• [WHAT YOU WILL DO]:
Repeat each entry word for word.

• [INPUT]:
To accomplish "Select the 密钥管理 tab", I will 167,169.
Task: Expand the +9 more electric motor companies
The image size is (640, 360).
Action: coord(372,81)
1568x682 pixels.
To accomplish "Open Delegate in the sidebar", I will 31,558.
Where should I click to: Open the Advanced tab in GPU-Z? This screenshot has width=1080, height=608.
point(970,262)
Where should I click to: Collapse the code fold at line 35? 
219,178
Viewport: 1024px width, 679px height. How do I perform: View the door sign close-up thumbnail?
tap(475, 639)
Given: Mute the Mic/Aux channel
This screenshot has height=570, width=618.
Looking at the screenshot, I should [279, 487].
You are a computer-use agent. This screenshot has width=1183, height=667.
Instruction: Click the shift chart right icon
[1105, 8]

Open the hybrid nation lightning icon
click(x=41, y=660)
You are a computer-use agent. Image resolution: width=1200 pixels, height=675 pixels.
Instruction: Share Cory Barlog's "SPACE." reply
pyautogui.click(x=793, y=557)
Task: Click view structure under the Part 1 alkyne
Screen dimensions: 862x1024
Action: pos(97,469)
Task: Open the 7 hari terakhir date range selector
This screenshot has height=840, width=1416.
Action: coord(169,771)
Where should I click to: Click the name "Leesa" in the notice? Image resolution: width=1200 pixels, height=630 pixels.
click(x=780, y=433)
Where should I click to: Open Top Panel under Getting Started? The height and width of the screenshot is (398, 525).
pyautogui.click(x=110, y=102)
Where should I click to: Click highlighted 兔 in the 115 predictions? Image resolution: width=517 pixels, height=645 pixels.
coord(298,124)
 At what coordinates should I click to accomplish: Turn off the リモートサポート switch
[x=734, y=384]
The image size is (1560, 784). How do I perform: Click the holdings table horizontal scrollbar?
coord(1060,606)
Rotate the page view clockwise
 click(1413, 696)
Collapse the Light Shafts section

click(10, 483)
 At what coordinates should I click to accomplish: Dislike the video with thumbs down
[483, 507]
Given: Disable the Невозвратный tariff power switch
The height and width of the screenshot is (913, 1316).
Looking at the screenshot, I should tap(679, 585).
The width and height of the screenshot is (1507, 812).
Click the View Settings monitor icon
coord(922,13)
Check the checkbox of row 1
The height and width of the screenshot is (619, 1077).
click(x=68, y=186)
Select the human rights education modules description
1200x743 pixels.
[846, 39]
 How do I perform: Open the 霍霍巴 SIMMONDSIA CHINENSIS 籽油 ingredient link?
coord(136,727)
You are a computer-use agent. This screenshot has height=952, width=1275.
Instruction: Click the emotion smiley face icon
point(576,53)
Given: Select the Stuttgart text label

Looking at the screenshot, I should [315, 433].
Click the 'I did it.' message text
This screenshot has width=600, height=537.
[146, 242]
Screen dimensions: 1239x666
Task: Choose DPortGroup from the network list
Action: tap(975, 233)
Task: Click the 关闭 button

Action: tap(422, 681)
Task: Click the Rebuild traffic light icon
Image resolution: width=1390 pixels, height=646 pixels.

• [ANSWER SECTION]:
To accomplish "Select the 密钥管理 tab", I will 167,169.
Task: Expand the +9 more electric motor companies
The image size is (640, 360).
Action: coord(372,81)
1568x682 pixels.
To accomplish "Open Delegate in the sidebar", I will 31,558.
Where should I click to: Open the Advanced tab in GPU-Z? This screenshot has width=1080, height=608.
point(970,262)
Where should I click to: Collapse the code fold at line 35? 
219,178
Viewport: 1024px width, 679px height. How do I perform: View the door sign close-up thumbnail?
tap(475, 639)
Given: Mute the Mic/Aux channel
This screenshot has height=570, width=618.
Looking at the screenshot, I should [279, 487].
You are a computer-use agent. This screenshot has width=1183, height=667.
Instruction: Click the shift chart right icon
[1105, 8]

Open the hybrid nation lightning icon
click(x=41, y=660)
You are a computer-use agent. Image resolution: width=1200 pixels, height=675 pixels.
Instruction: Share Cory Barlog's "SPACE." reply
pyautogui.click(x=793, y=557)
Task: Click view structure under the Part 1 alkyne
Screen dimensions: 862x1024
Action: pos(97,469)
Task: Open the 7 hari terakhir date range selector
This screenshot has height=840, width=1416.
Action: coord(169,771)
Where should I click to: Click the name "Leesa" in the notice? Image resolution: width=1200 pixels, height=630 pixels.
click(x=780, y=433)
Where should I click to: Open Top Panel under Getting Started? The height and width of the screenshot is (398, 525).
pyautogui.click(x=110, y=102)
Where should I click to: Click highlighted 兔 in the 115 predictions? Image resolution: width=517 pixels, height=645 pixels.
coord(298,124)
 At what coordinates should I click to accomplish: Turn off the リモートサポート switch
[x=734, y=384]
The image size is (1560, 784). How do I perform: Click the holdings table horizontal scrollbar?
coord(1060,606)
Rotate the page view clockwise
 click(1413, 696)
Collapse the Light Shafts section

click(10, 483)
 At what coordinates should I click to accomplish: Dislike the video with thumbs down
[483, 507]
Given: Disable the Невозвратный tariff power switch
The height and width of the screenshot is (913, 1316).
Looking at the screenshot, I should tap(679, 585).
The width and height of the screenshot is (1507, 812).
Click the View Settings monitor icon
coord(922,13)
Check the checkbox of row 1
The height and width of the screenshot is (619, 1077).
click(x=68, y=186)
Select the human rights education modules description
1200x743 pixels.
[846, 39]
 How do I perform: Open the 霍霍巴 SIMMONDSIA CHINENSIS 籽油 ingredient link?
coord(136,727)
You are a computer-use agent. This screenshot has height=952, width=1275.
Instruction: Click the emotion smiley face icon
point(576,53)
Given: Select the Stuttgart text label

Looking at the screenshot, I should [315, 433].
Click the 'I did it.' message text
This screenshot has width=600, height=537.
[146, 242]
Screen dimensions: 1239x666
Task: Choose DPortGroup from the network list
Action: tap(975, 233)
Task: Click the 关闭 button

Action: tap(422, 681)
Task: Click the Rebuild traffic light icon
Image resolution: width=1390 pixels, height=646 pixels.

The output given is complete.